One of the homeowners who frequently used these driveways as a crossing subsequently applied for a prescriptive easement, on the basis they had been using the right of way for in excess of the required 20 years, as of right. Initially, they were unsuccessful, with the first-tier tribunal siding with the opposing homeowners, finding that the wording of the sign (combined with at least one oral protest) was sufficient to make use of the roadway contentious, defeating the claim for a prescriptive right.

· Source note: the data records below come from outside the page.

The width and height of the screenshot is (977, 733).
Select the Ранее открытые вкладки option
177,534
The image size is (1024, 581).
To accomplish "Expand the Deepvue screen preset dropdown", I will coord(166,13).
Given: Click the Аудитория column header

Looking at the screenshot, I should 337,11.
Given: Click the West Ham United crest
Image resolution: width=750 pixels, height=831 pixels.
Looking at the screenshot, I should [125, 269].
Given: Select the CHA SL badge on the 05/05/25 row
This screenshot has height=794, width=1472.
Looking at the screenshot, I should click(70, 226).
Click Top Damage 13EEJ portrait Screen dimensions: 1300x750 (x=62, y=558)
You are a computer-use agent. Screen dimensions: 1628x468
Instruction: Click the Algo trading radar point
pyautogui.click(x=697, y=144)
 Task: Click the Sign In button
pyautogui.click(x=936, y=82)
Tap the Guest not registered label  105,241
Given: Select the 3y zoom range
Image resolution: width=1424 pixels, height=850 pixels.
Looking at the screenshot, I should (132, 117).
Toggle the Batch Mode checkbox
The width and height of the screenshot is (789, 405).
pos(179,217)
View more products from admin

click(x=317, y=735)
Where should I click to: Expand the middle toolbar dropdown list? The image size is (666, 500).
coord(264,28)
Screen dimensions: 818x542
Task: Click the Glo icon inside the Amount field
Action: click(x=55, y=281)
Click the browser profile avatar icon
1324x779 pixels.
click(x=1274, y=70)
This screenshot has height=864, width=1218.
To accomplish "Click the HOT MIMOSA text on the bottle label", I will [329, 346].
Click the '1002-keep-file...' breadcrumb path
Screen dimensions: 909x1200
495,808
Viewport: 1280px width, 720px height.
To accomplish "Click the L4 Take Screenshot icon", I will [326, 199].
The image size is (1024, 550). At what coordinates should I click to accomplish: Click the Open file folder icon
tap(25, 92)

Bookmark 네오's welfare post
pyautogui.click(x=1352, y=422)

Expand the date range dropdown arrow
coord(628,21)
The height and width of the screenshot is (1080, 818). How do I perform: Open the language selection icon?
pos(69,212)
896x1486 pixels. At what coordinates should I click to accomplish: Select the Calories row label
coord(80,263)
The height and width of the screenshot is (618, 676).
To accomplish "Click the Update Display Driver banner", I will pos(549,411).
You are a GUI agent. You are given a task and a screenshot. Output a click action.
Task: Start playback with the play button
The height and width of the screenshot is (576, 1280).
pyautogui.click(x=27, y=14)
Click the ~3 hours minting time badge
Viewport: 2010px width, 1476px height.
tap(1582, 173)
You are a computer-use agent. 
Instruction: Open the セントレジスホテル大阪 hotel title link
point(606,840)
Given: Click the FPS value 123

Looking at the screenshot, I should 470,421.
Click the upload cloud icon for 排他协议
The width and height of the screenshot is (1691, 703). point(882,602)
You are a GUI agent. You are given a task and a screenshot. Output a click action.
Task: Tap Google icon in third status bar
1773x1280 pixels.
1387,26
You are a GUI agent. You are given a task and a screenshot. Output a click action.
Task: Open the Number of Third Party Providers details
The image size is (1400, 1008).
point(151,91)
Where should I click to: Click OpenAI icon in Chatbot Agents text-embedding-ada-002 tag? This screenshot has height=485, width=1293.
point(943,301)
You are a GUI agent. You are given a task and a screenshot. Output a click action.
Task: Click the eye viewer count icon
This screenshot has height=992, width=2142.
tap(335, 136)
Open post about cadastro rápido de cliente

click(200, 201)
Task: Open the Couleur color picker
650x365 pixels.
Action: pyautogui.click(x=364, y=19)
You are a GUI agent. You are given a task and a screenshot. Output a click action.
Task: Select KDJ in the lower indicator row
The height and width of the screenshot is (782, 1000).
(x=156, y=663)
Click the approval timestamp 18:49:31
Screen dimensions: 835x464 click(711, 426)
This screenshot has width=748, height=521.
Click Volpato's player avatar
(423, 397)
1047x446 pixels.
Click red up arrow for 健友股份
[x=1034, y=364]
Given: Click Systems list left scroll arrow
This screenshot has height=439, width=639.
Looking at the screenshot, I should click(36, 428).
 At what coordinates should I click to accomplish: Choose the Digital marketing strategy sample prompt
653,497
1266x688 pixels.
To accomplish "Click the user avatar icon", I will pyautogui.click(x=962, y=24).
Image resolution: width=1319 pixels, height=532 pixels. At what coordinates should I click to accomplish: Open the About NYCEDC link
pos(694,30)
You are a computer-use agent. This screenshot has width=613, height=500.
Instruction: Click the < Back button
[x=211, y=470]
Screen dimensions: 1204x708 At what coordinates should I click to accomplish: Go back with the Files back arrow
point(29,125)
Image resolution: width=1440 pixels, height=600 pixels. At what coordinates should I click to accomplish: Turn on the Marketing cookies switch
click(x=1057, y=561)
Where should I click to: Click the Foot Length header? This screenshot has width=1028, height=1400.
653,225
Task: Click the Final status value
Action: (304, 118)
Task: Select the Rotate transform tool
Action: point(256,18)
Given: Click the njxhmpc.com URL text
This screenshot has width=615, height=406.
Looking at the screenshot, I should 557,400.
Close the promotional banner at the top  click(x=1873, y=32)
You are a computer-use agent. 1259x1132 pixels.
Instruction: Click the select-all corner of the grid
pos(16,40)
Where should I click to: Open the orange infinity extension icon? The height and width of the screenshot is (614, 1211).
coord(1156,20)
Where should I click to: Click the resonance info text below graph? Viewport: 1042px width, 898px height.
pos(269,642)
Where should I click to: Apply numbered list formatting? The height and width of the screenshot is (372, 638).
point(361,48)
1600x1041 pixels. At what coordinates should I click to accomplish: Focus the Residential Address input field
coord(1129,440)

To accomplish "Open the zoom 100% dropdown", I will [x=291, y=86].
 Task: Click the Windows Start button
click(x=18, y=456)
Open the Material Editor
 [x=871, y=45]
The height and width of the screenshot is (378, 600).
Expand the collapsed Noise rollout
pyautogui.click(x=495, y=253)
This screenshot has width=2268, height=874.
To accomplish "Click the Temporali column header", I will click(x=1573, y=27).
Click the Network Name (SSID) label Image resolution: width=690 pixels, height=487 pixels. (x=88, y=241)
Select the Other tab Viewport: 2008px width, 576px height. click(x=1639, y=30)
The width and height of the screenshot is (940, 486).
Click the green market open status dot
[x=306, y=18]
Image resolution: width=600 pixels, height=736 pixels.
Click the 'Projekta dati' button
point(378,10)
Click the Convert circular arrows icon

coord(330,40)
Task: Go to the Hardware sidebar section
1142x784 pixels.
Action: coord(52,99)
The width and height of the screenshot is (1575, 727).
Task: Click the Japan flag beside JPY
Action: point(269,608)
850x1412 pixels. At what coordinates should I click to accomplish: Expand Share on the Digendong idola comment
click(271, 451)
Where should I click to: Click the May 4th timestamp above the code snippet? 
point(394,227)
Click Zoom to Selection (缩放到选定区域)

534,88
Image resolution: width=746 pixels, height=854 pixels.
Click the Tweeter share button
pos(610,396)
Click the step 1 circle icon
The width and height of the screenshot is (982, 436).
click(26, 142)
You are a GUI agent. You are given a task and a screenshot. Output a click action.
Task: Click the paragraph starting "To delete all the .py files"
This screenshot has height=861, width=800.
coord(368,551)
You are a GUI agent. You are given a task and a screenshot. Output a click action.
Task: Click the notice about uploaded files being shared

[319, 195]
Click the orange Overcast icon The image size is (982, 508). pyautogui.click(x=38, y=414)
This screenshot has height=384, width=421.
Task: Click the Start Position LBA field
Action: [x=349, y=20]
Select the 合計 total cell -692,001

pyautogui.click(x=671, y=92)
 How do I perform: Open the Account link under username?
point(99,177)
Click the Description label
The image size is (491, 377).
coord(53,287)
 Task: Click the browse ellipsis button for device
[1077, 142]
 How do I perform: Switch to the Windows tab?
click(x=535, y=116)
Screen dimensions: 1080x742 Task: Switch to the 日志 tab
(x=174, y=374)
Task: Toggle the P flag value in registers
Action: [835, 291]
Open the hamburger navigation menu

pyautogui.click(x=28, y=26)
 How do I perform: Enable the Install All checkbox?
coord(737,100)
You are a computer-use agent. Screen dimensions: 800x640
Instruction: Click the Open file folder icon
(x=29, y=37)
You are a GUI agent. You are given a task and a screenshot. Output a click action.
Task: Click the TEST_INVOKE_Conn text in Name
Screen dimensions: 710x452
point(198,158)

On appeal the upper tribunal examined whether the signs posted by the homeowners were 'suitably worded' to convey objection to users, thereby preventing a prescriptive easement from arising. The court reviewed the context in which the sign was displayed and held that to effectively bar a claim for a right of way, a sign must be unambiguous and clear to all potential users. The tribunal found that the wording prohibiting the use of the road as a 'public' right of way did not make the use by the neighbouring owners of the private road contentious. A reasonable user of the private road who occupied a neighbouring house on the same estate would not have understood that their use of the land was prohibited by the sign which was clearly directed to the 'public.' Therefore, the sign did not serve as an 'unmistakable protest' to prevent a prescriptive easement from arising: the ambiguity was too much.

This case highlights, once again, the importance of avoiding ambiguity when attempting to prevent the establishment of prescriptive rights, particularly when contrasted with the decision in Nicholson and Anor v Hale and Anor. In that case, the court found a sign which referred to there being no 'public right of way' was sufficient to defeat a prescriptive easement claim by a neighbour. These decisions reinforce that, as with any other form of legal drafting, meticulous consideration must be given to the wording of signage and most importantly that the context will be key. The likelihood of success is very much dependent on the facts and evidence.